Ooloosie Saila, Long Landscape, 2018. Coloured pencil on paper, 30 x 92 in. Dorset Fine Arts
The project From the Floe Edge: Visualising Local Sea Ice Change in Kinngait, Nunavut engages with art history, visual studies, scientific analyses, and local knowledge to better understand the relationship between the community and artists in Kinngait with and surrounding sea ice change.
From the Floe Edge is funded (2024-26) through a British Academy Knowledge Frontiers International Interdisciplinary Research Project (KF8/230008) in collaboration with the West Baffin Co-operative and Duke University.
About the project
Padloo Samayualie, Spring (2018), coloured pencil and ink on paper, 38 x 58.5 cm. Dorset Fine Arts.
For many Arctic communities and ecosystems, one of the most impactful consequences of climate warming is the deterioration of coastal sea ice which forms along its coastline during winter and spring. This coastal sea ice or siku, is of immense importance to Arctic communities, as it provides a crucial marine mammal and seabird habitat, is used extensively for travelling between otherwise isolated communities, and provides a key platform for subsistence hunting and fishing.
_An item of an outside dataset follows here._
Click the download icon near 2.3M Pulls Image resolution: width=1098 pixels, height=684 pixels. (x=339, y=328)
The experience of coastal sea ice and the floe edge, or sinaaq, is also inherently very local. Ice edge formation and breakup can be widely variable from year to year, and its patterns at the local scale are largely uncorrelated with the sea ice that forms in the open ocean. Increasingly, the floe edge is getting closer to land, the quality and thickness of the ice is declining, and the length of the ice season is decreasing. Around the Circumpolar North, sea ice has been and remains a recurring motif in art history and contemporary visual culture. For Inuit artists, sea ice is closely interconnected with social and cultural identity. Not only is the frozen shore visible from the Kinngait Studio windows within the Kenojuak Community Centre, but the artist's own experiences of the sea ice, many as hunters, extends into the picture plane.
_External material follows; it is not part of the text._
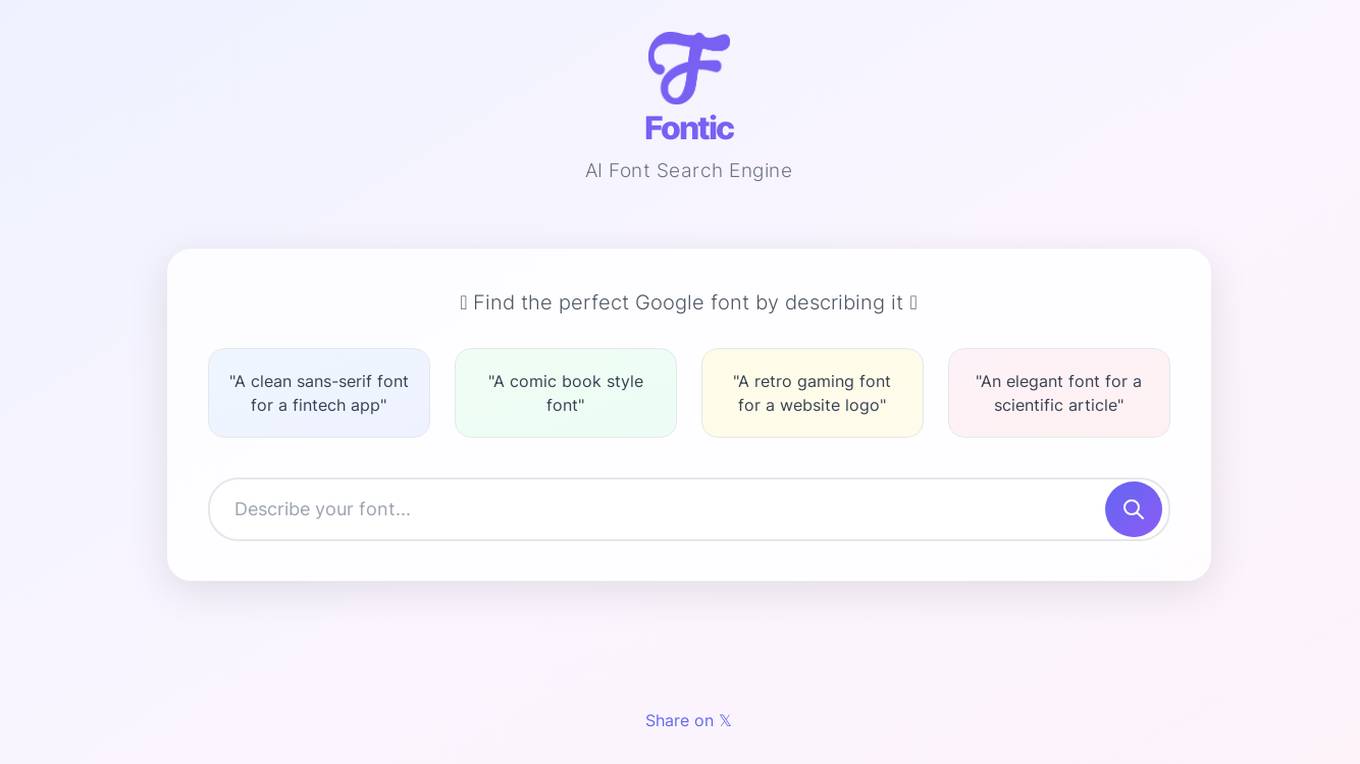Viewport: 1360px width, 764px height.
Task: Click the magnifying glass search icon
Action: pos(1133,509)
L-R - Kenojuak Community Centre, Feb 2023. View from Kenojuak Community Centre, Feb 2023. , Photos by Isabelle Gapp
Using printmaking and drawing, alongside satellite observation and sea ice data, From the Floe Edge examines the stories, science, and visual histories of the cryosphere by working across art history and glaciology, and in collaboration with Inuit artists in Kinngait. Through conversations and collaborations with local artists, hunters, and residents, who are inspired by and rely upon the sea ice, we propose an interdisciplinary, community-led, visually-oriented study of the sea ice and floe edge surrounding Kinngait to explore how, and if, our tools, visual and scientific might be used to understand and re-imagine our past, present, and future relationships with the sea and the cryosphere.